Esta vez parece que la inacabable y artificial polémica sobre el Valle de los Caídos no ha calado tan hondo en la opinión pública española como esperaban sus promotores. Ahora parece que el meollo se centra en la posibilidad de exhumar los restos de Franco. Hombre, algo se ha adelantado. No hace mucho la meta “revolucionaria” iba mucho más allá. Por ejemplo, en eliminar de la faz de España todo el monumento. Aunque no hay encuestas “ad hoc” me suena que a la gente -a ese que se conoce como el hombre medio- le interesa más la confrontación entre el Madrid y el Barcelona, por poner una referencia, que todo el embrollo de los muertos en la guerra civil. Y es lógico. Empieza a sentirse el cansancio que produce el ruido, entre zarzuelero y trágico, de las confrontaciones supuestamente ideológicas que, en definitiva, no hacen más que crispar a la ciudadanía.
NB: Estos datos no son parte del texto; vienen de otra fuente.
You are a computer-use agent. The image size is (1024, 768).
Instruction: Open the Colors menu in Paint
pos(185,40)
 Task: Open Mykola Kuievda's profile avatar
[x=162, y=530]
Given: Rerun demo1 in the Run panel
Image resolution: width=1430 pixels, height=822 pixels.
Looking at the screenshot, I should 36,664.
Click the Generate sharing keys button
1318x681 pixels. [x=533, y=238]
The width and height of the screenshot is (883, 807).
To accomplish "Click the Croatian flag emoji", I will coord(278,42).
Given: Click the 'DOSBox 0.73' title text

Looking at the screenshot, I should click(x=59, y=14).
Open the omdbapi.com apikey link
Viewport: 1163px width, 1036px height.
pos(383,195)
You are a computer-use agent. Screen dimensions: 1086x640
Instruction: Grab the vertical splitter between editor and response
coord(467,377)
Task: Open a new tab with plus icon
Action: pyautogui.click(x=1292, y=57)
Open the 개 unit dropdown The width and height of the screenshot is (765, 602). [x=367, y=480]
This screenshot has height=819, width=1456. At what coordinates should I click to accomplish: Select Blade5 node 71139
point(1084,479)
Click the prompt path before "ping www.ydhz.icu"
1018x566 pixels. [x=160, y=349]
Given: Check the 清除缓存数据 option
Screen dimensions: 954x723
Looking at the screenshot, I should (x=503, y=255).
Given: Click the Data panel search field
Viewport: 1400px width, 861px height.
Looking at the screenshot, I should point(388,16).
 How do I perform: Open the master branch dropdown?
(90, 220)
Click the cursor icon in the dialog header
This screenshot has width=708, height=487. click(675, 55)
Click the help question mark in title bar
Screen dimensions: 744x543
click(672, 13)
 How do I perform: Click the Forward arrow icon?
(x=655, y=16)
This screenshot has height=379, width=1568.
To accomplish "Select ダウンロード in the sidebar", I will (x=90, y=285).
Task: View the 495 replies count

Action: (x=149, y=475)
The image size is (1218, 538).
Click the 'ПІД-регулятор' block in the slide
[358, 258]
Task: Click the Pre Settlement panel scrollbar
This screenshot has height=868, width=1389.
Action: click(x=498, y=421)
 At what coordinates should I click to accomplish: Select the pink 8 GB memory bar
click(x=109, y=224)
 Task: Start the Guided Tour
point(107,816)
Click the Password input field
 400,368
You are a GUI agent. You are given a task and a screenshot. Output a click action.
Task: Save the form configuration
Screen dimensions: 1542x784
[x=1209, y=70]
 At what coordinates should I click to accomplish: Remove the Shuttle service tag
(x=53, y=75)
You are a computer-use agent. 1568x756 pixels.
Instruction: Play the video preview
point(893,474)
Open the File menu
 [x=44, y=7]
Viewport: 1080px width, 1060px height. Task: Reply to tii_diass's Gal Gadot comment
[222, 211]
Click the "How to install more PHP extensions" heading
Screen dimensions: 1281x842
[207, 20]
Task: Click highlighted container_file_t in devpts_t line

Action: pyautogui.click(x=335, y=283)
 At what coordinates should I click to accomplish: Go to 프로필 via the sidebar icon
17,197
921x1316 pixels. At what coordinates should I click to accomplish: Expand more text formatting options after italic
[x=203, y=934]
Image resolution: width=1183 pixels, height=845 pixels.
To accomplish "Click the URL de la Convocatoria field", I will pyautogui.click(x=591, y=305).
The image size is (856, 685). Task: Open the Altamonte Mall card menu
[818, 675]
Parece que los españoles no somos felices si no tenemos una herida abierta en la trastienda de nuestra vida en común. La guerra civil fue un drama, el colofón donde desembocaron los egoísmos, canalladas, venganzas, crímenes, horribles injusticias… que alimentaron la biografía de unas generaciones cuyos últimos representantes guardan definitivo silencio. El pueblo español se regodea en sus desgracias históricas. Tenemos un curriculum difícil, somos una horrenda repetición de Puerto Hurraco. Nada se puede hacer con el pasado sino centrar las bases de un arrepentimiento colectivo. Lo contrario es una especie de insoportable repetición, un masoquismo secular que nos impide contemplar al futuro. ¡Vamos, de una vez, a entregar la historia a los historiadores!